Now Republican senators will apply full partisan advantage to boost the court’s conservative majority to 6-3 before Trump faces possible replacement in January.
That is not “packing” the court? What qualifies then?
The U.S. Constitution lets Congress set the court’s size. But Republican President Abraham Lincoln succeeded in perhaps the most notorious Supreme Court packing. He had to deal with Chief Justice Roger Taney, a strong Confederacy advocate, and he persuaded Congress to add a 10th justice to tamp down Taney’s obstruction of the Union’s Civil War campaign and a gain a court less tolerant of slavery. Congress trimmed the court back to eight members right after the Civil War then restored it to nine in 1869 and hasn’t changed it since.
Thus, probably most would agree good reasons can emerge to enlarge the court. I think there are good reasons again.
For perspective, let’s first glance at how generous and responsive Congress itself has been in setting its own membership and that of the court.
At its first meeting in 1789, the Senate started with just 22 members (representing the 11 states that had joined the union) and had 60 in 1850. But it’s been at 100 for 61 years, since no more states have joined the union since Hawaii in 1959.

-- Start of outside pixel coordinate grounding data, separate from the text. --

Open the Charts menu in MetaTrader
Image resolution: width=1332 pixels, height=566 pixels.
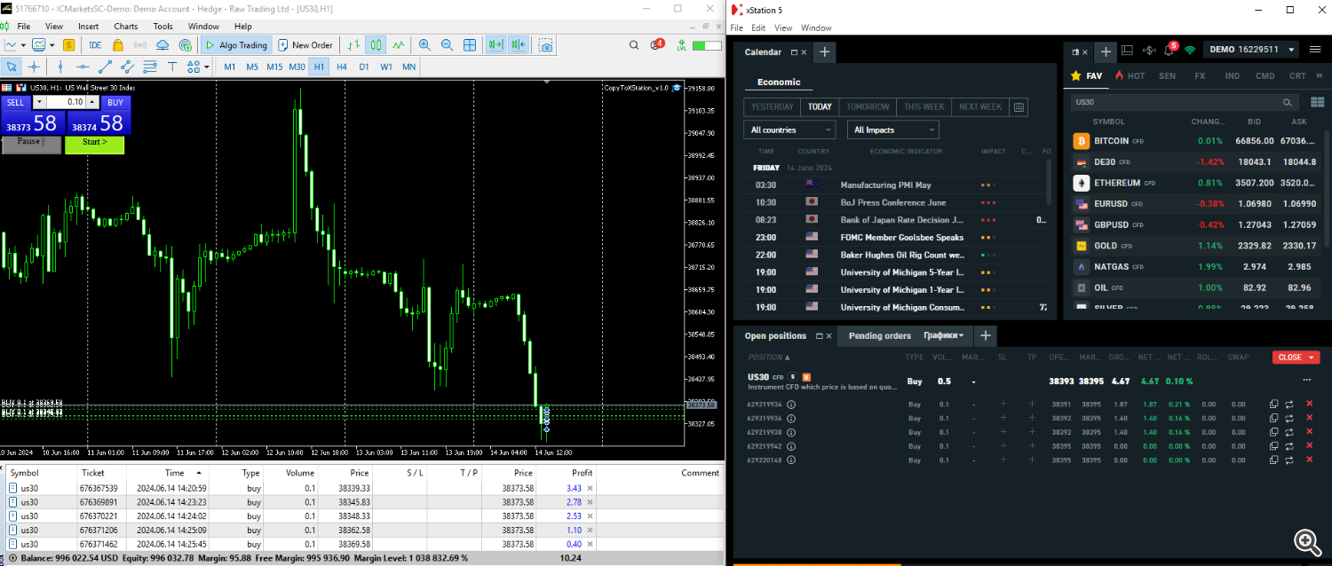tap(125, 27)
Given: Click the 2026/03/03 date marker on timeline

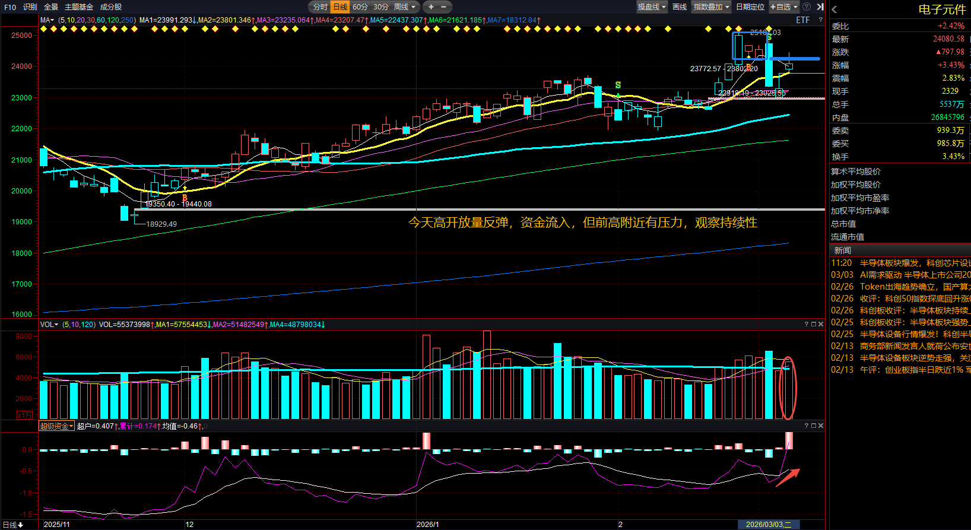Looking at the screenshot, I should [768, 525].
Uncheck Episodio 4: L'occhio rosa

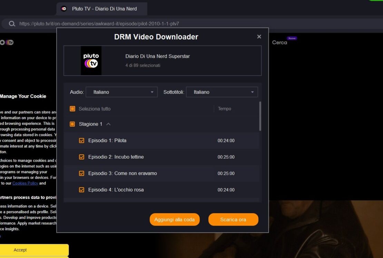[x=81, y=190]
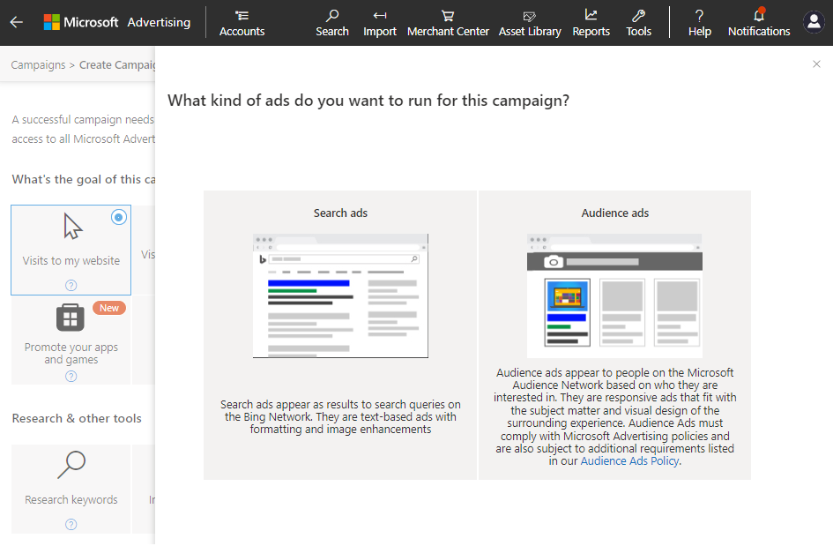Open the Accounts menu

pos(242,23)
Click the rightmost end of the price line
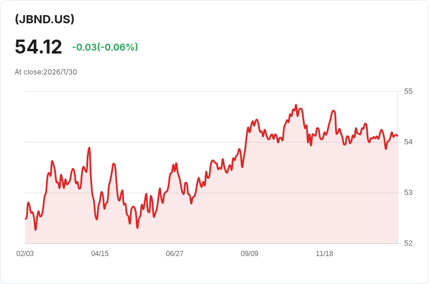Screen dimensions: 429x284 (x=397, y=136)
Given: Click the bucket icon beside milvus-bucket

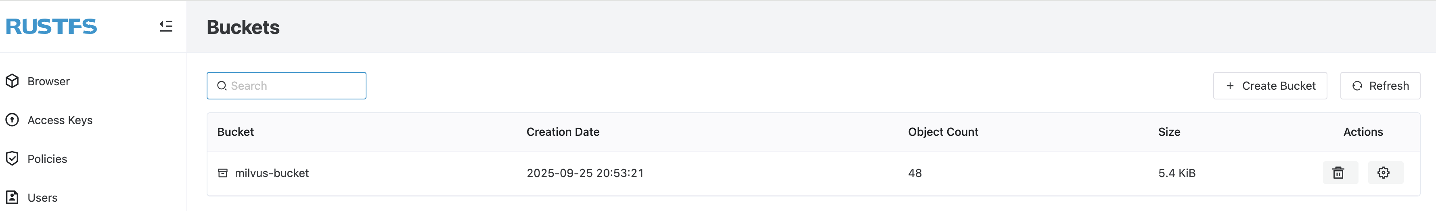Looking at the screenshot, I should point(222,173).
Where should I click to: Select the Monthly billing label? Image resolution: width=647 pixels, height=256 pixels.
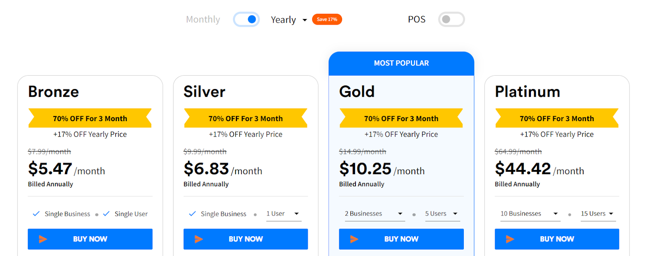point(203,19)
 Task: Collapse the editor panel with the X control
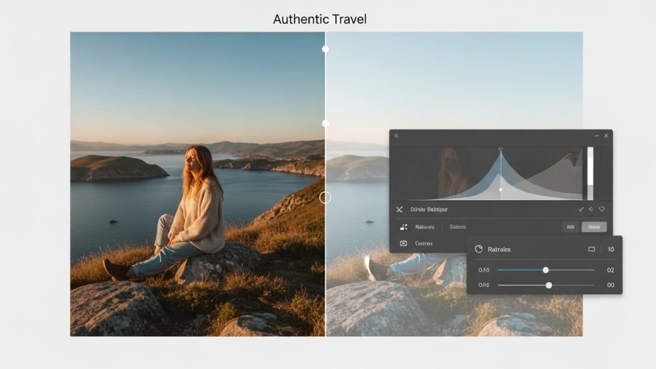pyautogui.click(x=399, y=209)
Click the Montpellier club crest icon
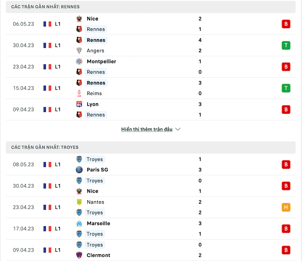302x261 pixels. point(79,61)
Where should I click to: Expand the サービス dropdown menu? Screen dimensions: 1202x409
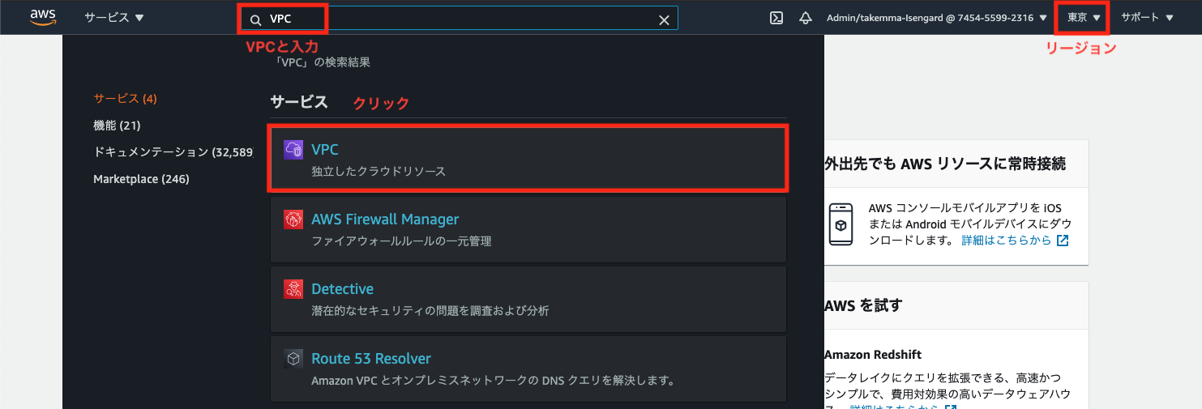click(114, 17)
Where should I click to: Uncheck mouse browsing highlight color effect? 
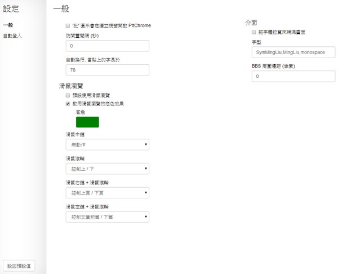click(x=68, y=104)
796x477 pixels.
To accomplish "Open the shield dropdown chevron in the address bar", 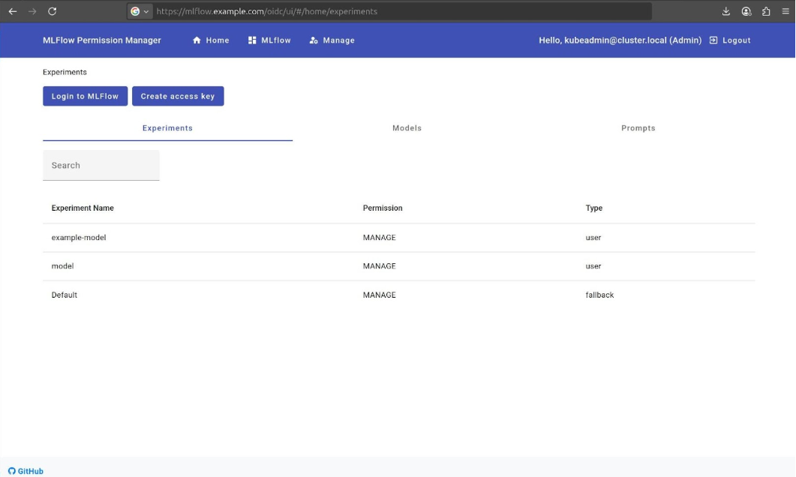I will coord(146,11).
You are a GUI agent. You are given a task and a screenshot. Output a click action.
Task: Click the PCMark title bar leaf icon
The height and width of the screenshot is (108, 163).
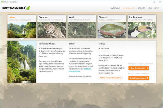pyautogui.click(x=2, y=2)
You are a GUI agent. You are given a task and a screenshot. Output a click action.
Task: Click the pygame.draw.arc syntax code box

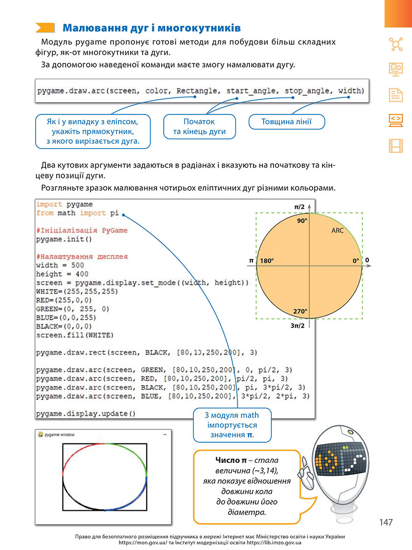tap(202, 91)
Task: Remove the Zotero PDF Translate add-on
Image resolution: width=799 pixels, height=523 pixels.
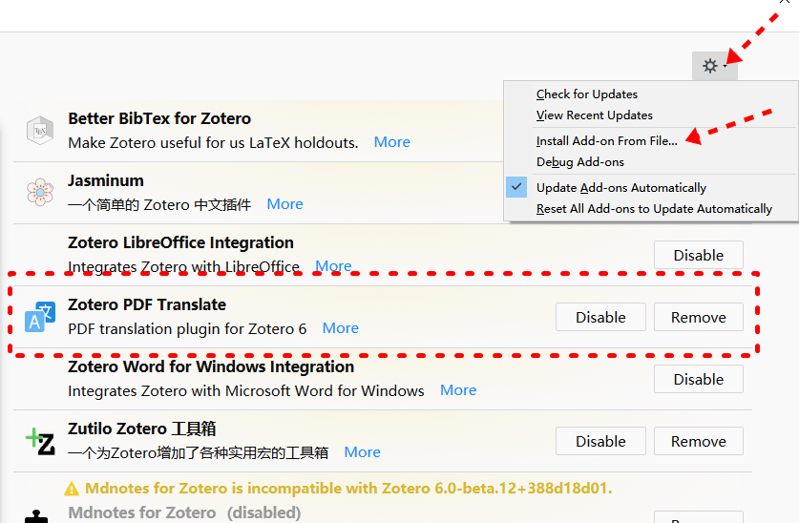Action: [x=698, y=317]
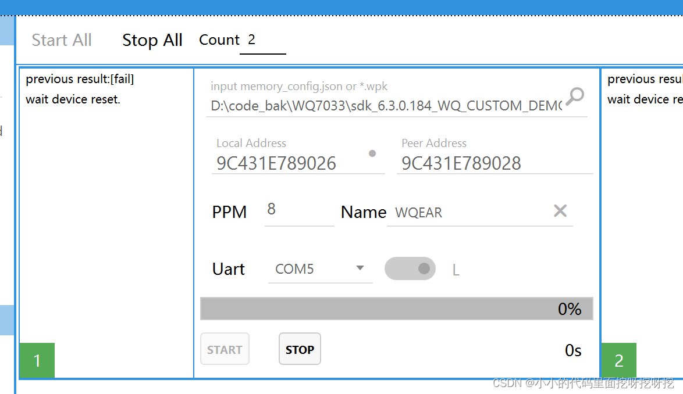Click the L label beside the toggle
Viewport: 683px width, 394px height.
tap(456, 268)
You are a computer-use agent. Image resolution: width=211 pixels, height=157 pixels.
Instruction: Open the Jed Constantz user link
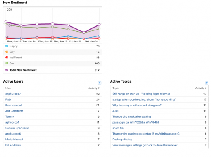click(14, 111)
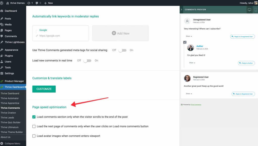Viewport: 258px width, 146px height.
Task: Click the pencil edit icon on Author reply
Action: pos(185,42)
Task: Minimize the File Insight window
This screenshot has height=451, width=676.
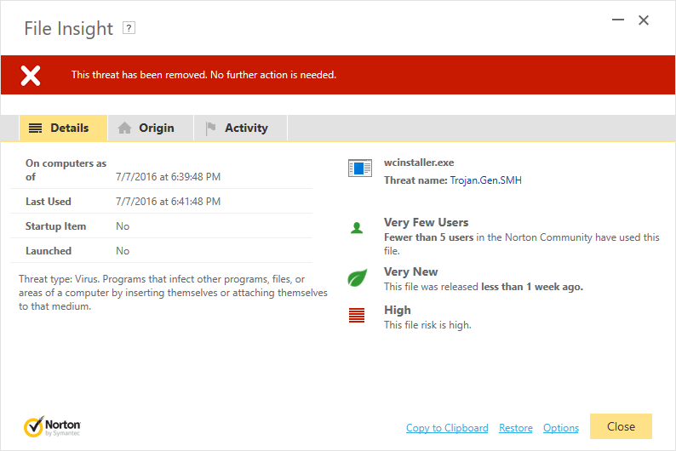Action: tap(616, 20)
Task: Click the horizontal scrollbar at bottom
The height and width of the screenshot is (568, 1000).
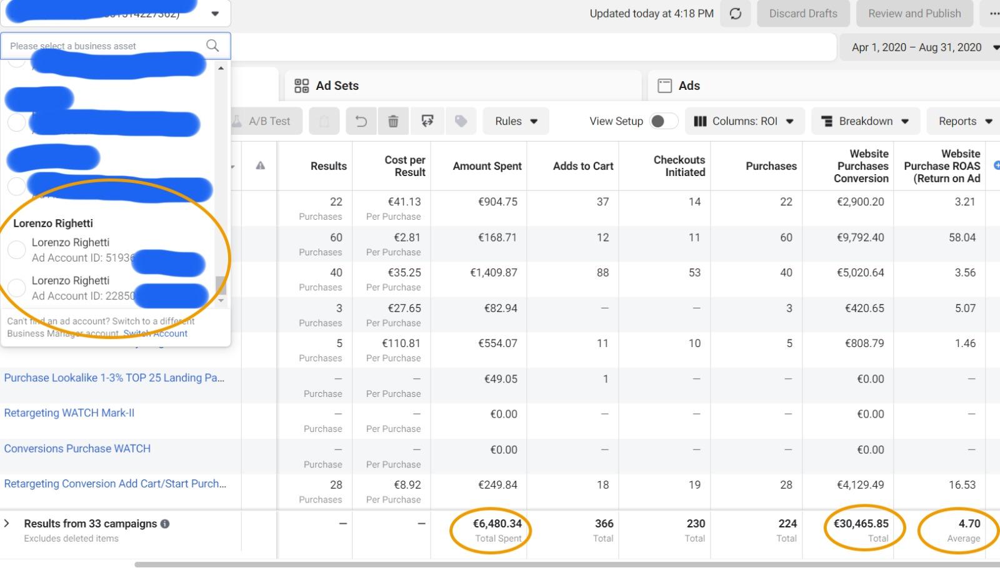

The House of Representatives, meanwhile, froze membership at 435 more than a century ago, and has since greatly increased the population each member must represent. (Some Americans have long thought the House should have expanded and ought to give the 706,000 tax-paying District of Columbia citizens and perhaps the 3.2 million tax-paying Puerto Rico citizens actual voting membership.)
The House, nonetheless, having started with 59 members, did multiply seats more than seven times during its first 120 years.
American citizenship has also become steadily more diverse, and the population has tripled in the past century, from 107 million to more than 330 million.
What about Supreme Court diversity? Indeed, though long an old White guys’ panel, its membership has become much more diverse than a half-century ago.
But, hey, nine judges to rule on the nation’s largest legal questions for a highly diverse country of 330 million people? Could we aspire for a little broader representation on the High Court?
If Democrats win the White House and control of the Senate this fall, I wouldn’t blame them for wanting to name two new justices. Many partisans would scream in opposition at that notion.
However, assuming Barrett is added to the court this fall, the naming of two more justices by a Democratic president would still leave a majority of six named by Republican presidents; five, Democratic. That composition wouldn’t even qualify as an “unpacking” of the conservative majority. Especially in such a tiny fellowship of justices, it seems logical a “packing” can’t occur until the unpacking is done.
Instead, perhaps presidents would again start consulting with both parties in the Senate to seek nominees at least initially tolerable to both, thus allowing for a bipartisan confirmation instead of the partisan slugfests over recent nominees.